The correlation in the cooling nest is around 1-0.60 = 0.4 and that for the non-cooling nest is around 1-0.45 = 0.55. So the correlation is higher in the non-cooling nest. Perhaps more variation in comfort when there is no cooling. This variation in comfort is the same for all the non-cooling alternatives.

- Are the two log-sum coefficients significantly different from each other? That is, can you reject the hypothesis that the model in exercise 1 is the true model?

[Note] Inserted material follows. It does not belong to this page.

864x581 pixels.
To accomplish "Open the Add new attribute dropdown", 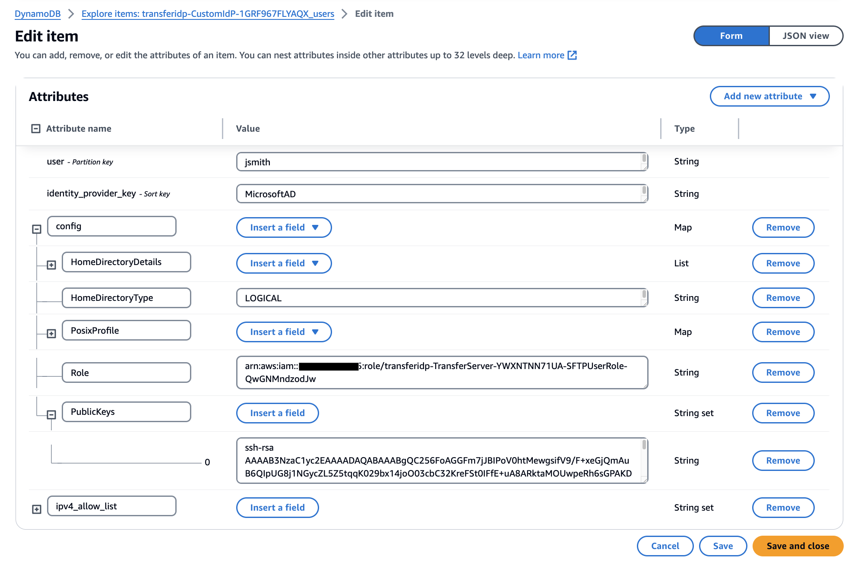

We can use a likelihood ratio tests with models

`nl`

and`nl3`

.

`lrtest(nl, nl3)`

```
## Likelihood ratio test
##
## Model 1: depvar ~ ich + och + icca + occa + inc.room + inc.cooling + int.cooling |
## 0
## Model 2: depvar ~ ich + och + icca + occa + inc.room + inc.cooling + int.cooling |
## 0
## #Df LogLik Df Chisq Pr(>Chisq)
## 1 8 -178.12
## 2 9 -178.04 1 0.1758 0.675
```

The restricted model is the one from exercise 1 that has one log-sum coefficient. The unrestricted model is the one we just estimated. The test statistics is 0.6299. The critical value of chi-squared with 1 degree of freedom is 3.8 at the 95% confidence level. We therefore cannot reject the hypothesis that the two nests have the same log-sum coefficient.

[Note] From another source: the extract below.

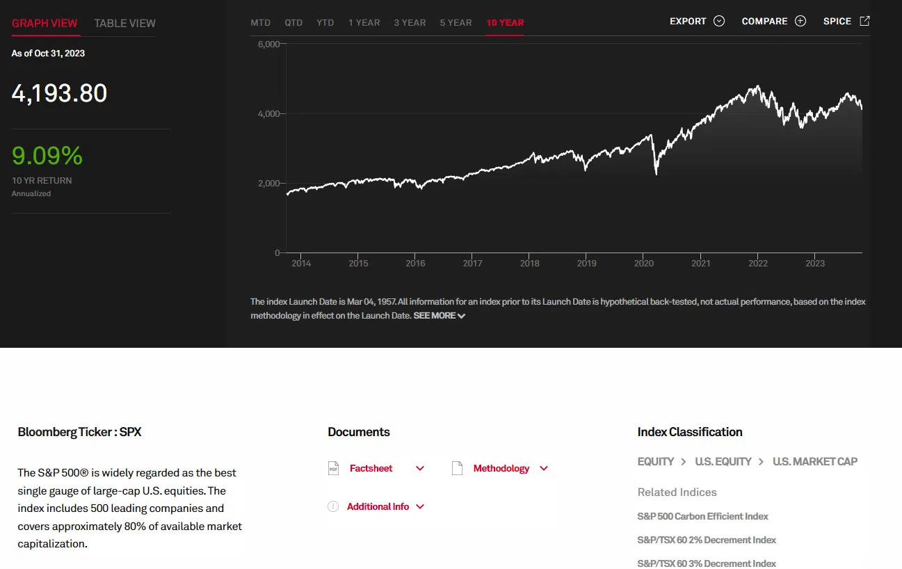902x569 pixels.
Task: Click the Factsheet PDF document icon
Action: tap(334, 468)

- Rewrite the code to allow three nests. For simplicity, estimate only one log-sum coefficient which is applied to all three nests. Estimate a model with alternatives
`gcc`

,`ecc`

and`erc`

in a nest,`hpc`

in a nest alone, and alternatives`gc`

,`ec`

and`er`

in a nest. Does this model seem better or worse than the model in exercise 1, which puts alternative`hpc`

in the same nest as alternatives`gcc`

,`ecc`

and`erc`

?

```
nl4 <- update(nl, nests=list(n1 = c('gcc', 'ecc', 'erc'), n2 = c('hpc'),
n3 = c('gc', 'ec', 'er')))
summary(nl4)
```

```
##
## Call:
## mlogit(formula = depvar ~ ich + och + icca + occa + inc.room +
## inc.cooling + int.cooling | 0, data = HC, nests = list(n1 = c("gcc",
## "ecc", "erc"), n2 = c("hpc"), n3 = c("gc", "ec", "er")),
## un.nest.el = TRUE)
##
## Frequencies of alternatives:choice
## ec ecc er erc gc gcc hpc
## 0.004 0.016 0.032 0.004 0.096 0.744 0.104
##
## bfgs method
## 8 iterations, 0h:0m:0s
## g'(-H)^-1g = 3.71E-08
## gradient close to zero
##
## Coefficients :
## Estimate Std. Error z-value Pr(>|z|)
## ich -0.838394 0.100546 -8.3384 < 2.2e-16 ***
## och -1.331598 0.252069 -5.2827 1.273e-07 ***
## icca -0.256131 0.145564 -1.7596 0.07848 .
## occa -1.405656 1.207281 -1.1643 0.24430
## inc.room -0.571352 0.077950 -7.3297 2.307e-13 ***
## inc.cooling 0.311355 0.056357 5.5247 3.301e-08 ***
## int.cooling -10.413384 5.612445 -1.8554 0.06354 .
## iv 0.956544 0.180722 5.2929 1.204e-07 ***
## ---
## Signif. codes: 0 '***' 0.001 '**' 0.01 '*' 0.05 '.' 0.1 ' ' 1
##
## Log-Likelihood: -180.26
```

The \(\ln L\) for this model is \(-180.26\), which is lower (more negative) than for the model with two nests, which got \(-178.12\).